The practical stakes go beyond storage costs. When duplicate images appear in public catalogue systems, researchers waste time, automated rights-clearance tools misfire, and cross-institutional data-sharing agreements become harder to honour. Several Swiss cantons are party to a data-sharing compact signed in Bern in March 2025 that requires participating archives to meet deduplication standards before contributing records to a national discovery platform planned for launch in 2027.
What Happens Next for Zurich's Archives
The ETH working group is expected to publish a technical recommendation document by the end of July. If adopted, Zurich institutions would migrate to a shared deduplication workflow before the September reporting window closes. Staff training sessions are being pencilled in for late August at the Zentralbibliothek's seminar rooms.

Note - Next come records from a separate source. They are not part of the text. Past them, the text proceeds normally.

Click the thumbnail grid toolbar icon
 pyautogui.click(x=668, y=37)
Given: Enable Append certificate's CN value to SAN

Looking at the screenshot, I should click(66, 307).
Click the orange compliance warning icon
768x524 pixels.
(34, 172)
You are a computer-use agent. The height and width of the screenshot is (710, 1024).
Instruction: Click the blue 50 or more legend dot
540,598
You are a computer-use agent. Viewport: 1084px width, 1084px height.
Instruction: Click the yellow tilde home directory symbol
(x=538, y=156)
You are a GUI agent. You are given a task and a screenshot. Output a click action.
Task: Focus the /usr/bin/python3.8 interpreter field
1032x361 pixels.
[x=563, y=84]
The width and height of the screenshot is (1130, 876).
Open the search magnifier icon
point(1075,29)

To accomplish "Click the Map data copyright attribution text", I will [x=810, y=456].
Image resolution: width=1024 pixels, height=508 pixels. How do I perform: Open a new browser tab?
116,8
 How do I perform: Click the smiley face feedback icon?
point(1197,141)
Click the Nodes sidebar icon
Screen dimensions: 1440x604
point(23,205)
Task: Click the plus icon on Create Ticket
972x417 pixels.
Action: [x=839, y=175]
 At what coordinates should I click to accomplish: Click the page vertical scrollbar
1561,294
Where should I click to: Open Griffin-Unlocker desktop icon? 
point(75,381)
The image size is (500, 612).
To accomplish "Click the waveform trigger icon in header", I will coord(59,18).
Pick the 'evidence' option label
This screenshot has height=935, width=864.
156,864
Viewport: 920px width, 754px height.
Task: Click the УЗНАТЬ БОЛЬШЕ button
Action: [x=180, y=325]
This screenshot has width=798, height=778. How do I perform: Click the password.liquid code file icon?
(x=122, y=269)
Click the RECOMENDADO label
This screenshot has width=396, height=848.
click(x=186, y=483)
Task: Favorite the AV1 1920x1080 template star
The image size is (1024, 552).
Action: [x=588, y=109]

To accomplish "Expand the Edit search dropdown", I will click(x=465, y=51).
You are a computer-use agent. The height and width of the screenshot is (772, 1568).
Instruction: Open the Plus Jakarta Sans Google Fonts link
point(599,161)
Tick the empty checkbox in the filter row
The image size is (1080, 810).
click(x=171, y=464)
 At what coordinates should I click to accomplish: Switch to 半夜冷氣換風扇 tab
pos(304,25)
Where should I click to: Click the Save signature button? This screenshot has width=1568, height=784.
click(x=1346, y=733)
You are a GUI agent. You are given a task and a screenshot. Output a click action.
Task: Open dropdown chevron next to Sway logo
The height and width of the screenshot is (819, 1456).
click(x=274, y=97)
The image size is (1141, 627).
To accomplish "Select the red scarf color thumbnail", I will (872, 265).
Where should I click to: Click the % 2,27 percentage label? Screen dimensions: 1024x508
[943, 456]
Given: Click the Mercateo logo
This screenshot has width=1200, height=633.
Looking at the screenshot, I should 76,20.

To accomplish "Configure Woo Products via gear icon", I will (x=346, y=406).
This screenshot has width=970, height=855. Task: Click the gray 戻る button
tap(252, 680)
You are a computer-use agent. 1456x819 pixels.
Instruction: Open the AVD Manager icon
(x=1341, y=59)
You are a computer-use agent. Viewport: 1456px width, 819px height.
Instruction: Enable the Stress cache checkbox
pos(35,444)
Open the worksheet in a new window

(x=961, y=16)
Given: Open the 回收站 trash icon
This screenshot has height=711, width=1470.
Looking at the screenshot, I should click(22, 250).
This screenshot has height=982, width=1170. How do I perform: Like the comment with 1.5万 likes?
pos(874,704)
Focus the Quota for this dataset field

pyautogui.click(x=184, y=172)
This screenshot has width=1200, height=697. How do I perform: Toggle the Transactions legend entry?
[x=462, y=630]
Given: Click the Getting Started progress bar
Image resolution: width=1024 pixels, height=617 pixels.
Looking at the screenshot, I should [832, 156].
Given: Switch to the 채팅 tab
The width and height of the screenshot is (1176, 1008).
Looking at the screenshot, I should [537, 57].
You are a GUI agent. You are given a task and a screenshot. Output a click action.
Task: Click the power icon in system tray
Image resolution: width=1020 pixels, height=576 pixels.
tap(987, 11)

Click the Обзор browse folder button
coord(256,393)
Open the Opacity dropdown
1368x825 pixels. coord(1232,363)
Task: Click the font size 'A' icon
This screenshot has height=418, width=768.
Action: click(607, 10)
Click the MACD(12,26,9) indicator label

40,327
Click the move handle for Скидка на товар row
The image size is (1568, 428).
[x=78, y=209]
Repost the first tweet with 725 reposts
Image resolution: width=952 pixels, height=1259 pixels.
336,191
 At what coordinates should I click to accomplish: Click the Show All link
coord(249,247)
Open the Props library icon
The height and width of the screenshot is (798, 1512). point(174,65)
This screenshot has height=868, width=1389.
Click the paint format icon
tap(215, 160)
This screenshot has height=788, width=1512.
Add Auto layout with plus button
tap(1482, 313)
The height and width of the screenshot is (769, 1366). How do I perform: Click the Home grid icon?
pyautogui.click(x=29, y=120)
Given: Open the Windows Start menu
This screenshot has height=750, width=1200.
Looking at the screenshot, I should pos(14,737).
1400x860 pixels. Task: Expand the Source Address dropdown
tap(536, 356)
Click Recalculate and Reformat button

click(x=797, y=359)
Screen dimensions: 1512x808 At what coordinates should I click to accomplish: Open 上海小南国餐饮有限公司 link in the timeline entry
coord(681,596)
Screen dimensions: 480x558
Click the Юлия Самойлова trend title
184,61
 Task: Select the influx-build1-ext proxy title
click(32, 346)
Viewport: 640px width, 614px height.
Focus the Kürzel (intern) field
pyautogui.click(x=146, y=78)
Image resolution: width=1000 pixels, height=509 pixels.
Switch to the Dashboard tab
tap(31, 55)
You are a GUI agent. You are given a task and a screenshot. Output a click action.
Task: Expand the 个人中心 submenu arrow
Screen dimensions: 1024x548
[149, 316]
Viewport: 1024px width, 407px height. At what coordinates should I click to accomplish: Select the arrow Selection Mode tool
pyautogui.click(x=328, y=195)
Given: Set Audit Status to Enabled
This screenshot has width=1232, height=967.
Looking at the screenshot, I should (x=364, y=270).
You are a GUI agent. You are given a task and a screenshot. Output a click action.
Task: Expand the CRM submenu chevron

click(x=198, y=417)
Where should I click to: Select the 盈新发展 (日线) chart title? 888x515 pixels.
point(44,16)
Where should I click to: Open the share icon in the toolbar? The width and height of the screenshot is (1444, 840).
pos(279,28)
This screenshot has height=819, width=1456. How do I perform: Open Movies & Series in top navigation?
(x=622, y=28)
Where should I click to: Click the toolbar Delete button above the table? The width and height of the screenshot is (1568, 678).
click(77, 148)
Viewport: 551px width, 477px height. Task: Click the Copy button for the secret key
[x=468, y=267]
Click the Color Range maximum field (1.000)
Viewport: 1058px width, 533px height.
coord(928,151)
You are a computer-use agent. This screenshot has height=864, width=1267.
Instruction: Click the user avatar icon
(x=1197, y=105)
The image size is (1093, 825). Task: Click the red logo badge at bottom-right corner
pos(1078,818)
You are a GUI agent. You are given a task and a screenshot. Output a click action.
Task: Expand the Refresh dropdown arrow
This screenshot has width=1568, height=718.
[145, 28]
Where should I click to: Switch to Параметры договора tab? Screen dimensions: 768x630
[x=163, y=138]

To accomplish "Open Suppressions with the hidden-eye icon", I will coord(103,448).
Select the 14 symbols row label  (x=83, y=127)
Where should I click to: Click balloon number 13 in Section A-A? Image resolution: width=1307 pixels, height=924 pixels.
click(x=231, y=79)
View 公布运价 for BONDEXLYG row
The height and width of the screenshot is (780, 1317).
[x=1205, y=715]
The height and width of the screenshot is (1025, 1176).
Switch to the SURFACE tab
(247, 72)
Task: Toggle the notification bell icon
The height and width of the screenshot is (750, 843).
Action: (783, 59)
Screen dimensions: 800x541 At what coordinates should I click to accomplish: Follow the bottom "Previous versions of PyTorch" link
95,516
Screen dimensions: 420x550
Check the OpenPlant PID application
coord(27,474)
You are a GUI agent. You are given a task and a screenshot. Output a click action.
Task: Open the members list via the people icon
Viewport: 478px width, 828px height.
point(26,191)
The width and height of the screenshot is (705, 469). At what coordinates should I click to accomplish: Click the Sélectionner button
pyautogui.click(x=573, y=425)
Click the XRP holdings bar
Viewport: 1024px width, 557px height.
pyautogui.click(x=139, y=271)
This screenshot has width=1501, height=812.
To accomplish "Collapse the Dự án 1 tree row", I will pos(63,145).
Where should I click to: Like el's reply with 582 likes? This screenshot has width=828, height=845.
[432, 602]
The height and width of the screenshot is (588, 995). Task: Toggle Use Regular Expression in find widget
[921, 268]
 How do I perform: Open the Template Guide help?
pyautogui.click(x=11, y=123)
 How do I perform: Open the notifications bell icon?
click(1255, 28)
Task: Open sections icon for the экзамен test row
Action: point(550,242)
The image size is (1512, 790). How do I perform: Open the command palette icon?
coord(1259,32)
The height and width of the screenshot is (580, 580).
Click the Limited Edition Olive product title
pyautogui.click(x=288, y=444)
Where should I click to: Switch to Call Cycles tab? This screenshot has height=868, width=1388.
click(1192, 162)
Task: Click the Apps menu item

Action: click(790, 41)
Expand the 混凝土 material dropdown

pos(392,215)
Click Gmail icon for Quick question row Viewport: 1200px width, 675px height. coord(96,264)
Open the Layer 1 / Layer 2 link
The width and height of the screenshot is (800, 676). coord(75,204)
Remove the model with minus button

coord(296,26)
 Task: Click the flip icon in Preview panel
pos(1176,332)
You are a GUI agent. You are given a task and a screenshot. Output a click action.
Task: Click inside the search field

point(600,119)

The Stadtarchiv Zürich is running a parallel pilot using a commercial deduplication platform licensed through a consortium arrangement. That trial began on 1 June and runs for 90 days, meaning results will land in late August — just in time to inform the September submissions. Storage costs in professional-grade cloud archiving have fallen significantly in recent years, but the real expense remains staff time spent reviewing flagged duplicates that automated tools cannot resolve without human judgment.
For Zurich residents with a practical stake — local historians, genealogy researchers, and students at institutions like the Universität Zürich — the short-term effect is a temporary slowdown in new material appearing on public portals. The Zentralbibliothek's online catalogue, accessible through its Zähringerplatz reading rooms, is currently displaying a notice that certain photographic collections are under review. The library has not specified a date for when those collections will be fully reopened to digital search.
The broader lesson Zurich's institutions are drawing from this week's developments is straightforward: deduplication cannot be treated as a final step bolted onto the end of a digitisation project. It needs to be built into the workflow from the first scan. Getting that right before the 2027 national platform launch is now the central goal.